It’s nothing compared to the famous 1836 battle between Mexican and Texian troops, but there’s trouble brewing over the Alamo once again. In a random twist that you just couldn’t make up, British singer Phil Collins is in the middle of it.
Collins, who moonlights as an expert on the Battle of the Alamo, is being sued for damages over artifacts allegedly stolen from a fellow Alamo aficionado. Don Ray Jank says that photographs of items from a $40,000 collection stolen from him appear in Collins’ recent book on the subject, The Alamo and Beyond: A Collector’s Journey.
“I feel sorry for the guy,” Jank told the San Antonio Express-News, adding that he doesn’t believe that Collins stole the items, just that he’s a naive collector who got involved with the wrong crowd. “I’m not after Collins… I just want justice.”
Rather, a Texas car salesman is accused of actually stealing the Alamo collectibles. The valuables Jank is crying foul over include a gun barrel, buttons, flaming bomb emblems and pieces of Mexican headgear.
Historical memorabilia dealer Jim Guimarin says he’s been in the Alamo game long enough to be wise to Jank’s ruse. “It goes on and on with this guy. I think he’s trying to get a nuisance lawsuit going,” said the owner of The History Shop, which is located near the Alamo grounds. “The only reason he’s suing is because of Phil Collins.”

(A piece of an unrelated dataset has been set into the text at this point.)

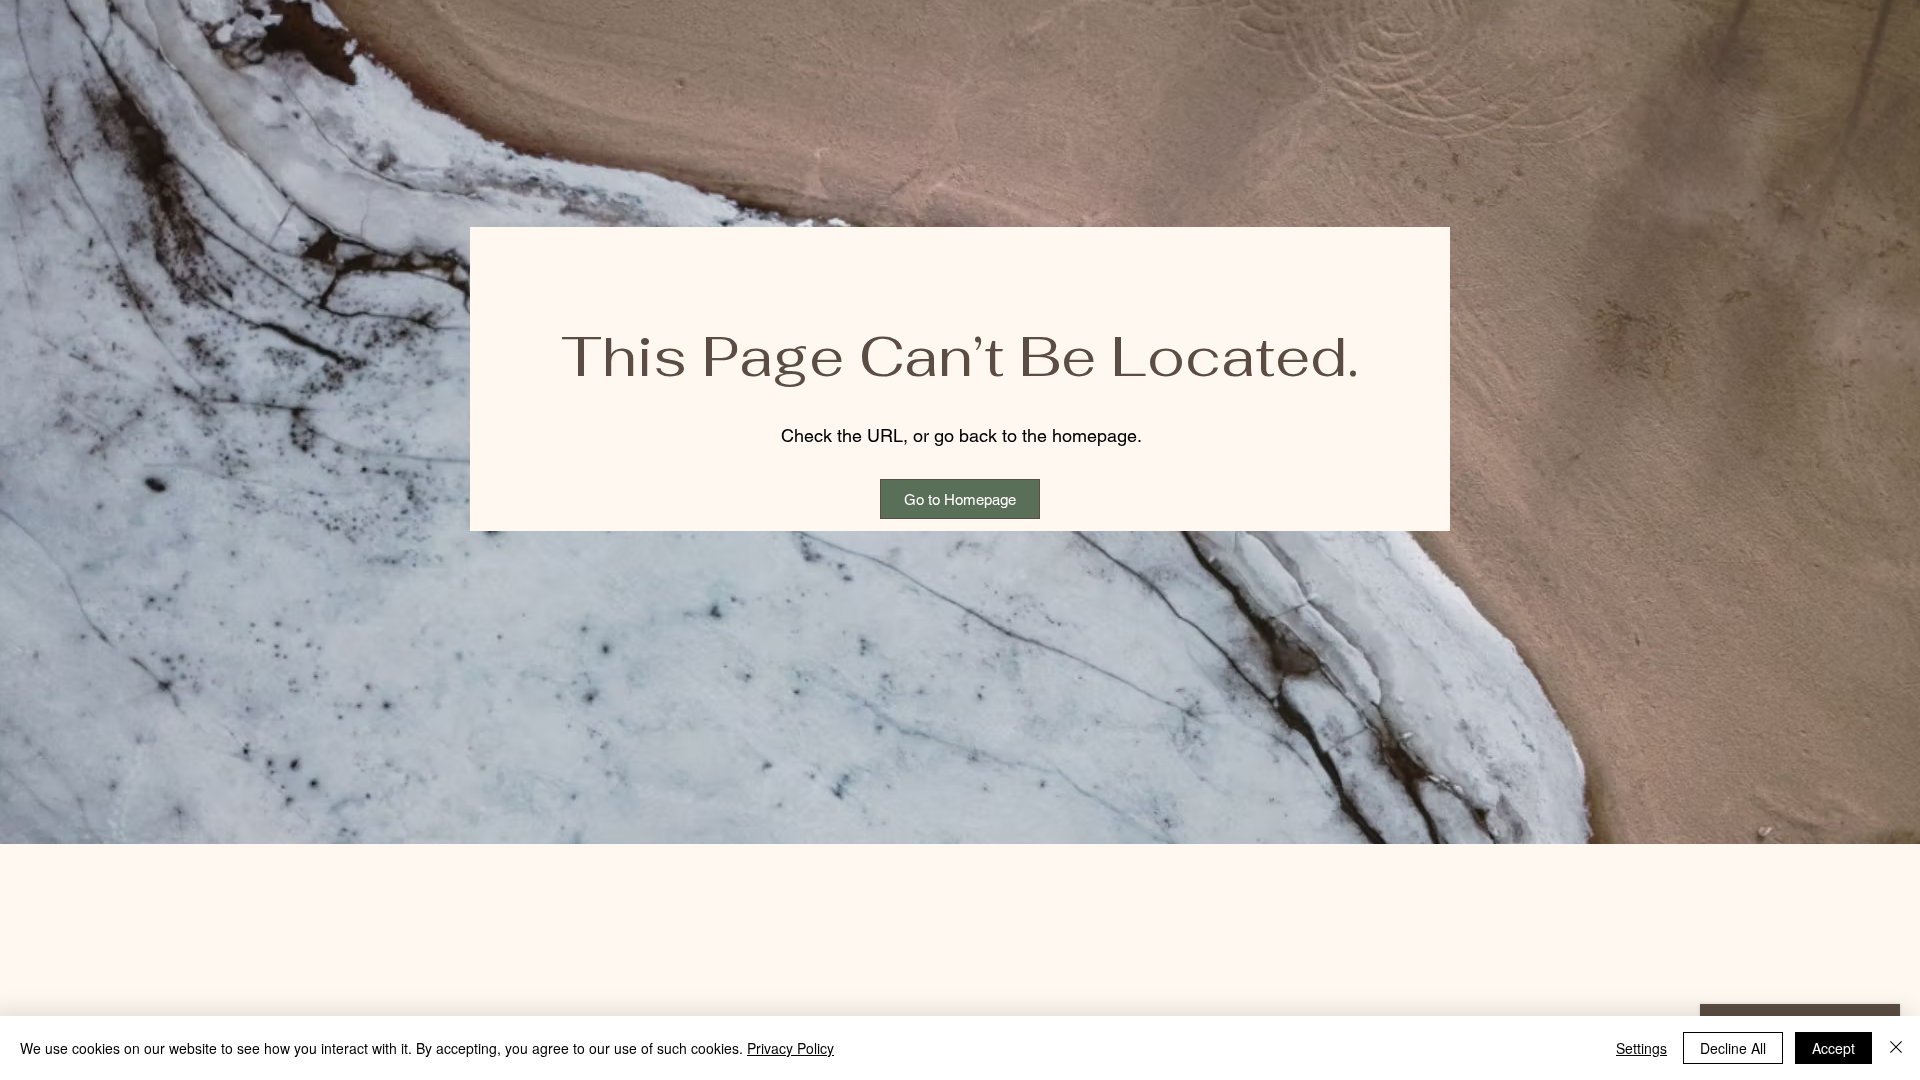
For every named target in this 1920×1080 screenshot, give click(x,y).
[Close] (1896, 1048)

The Battle of the Alamo was one of the most crucial points of the Texas Revolution. All but two Texian defenders were killed there, spurring anti-Mexican forces to gather and permanently defeat the Mexican Army at the Battle of San Jacinto the following month. The Alamo, a Catholic mission and compound that housed troops, still stands in downtown San Antonio as a historical museum.